[Dataset entries]
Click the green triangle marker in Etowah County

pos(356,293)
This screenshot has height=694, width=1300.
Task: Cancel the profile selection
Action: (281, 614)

▶ **What is being asked**: The records above should be repeated exactly. Print them all.

▶ **Output for this exercise**:
Click the green triangle marker in Etowah County

pos(356,293)
This screenshot has height=694, width=1300.
Task: Cancel the profile selection
Action: (281, 614)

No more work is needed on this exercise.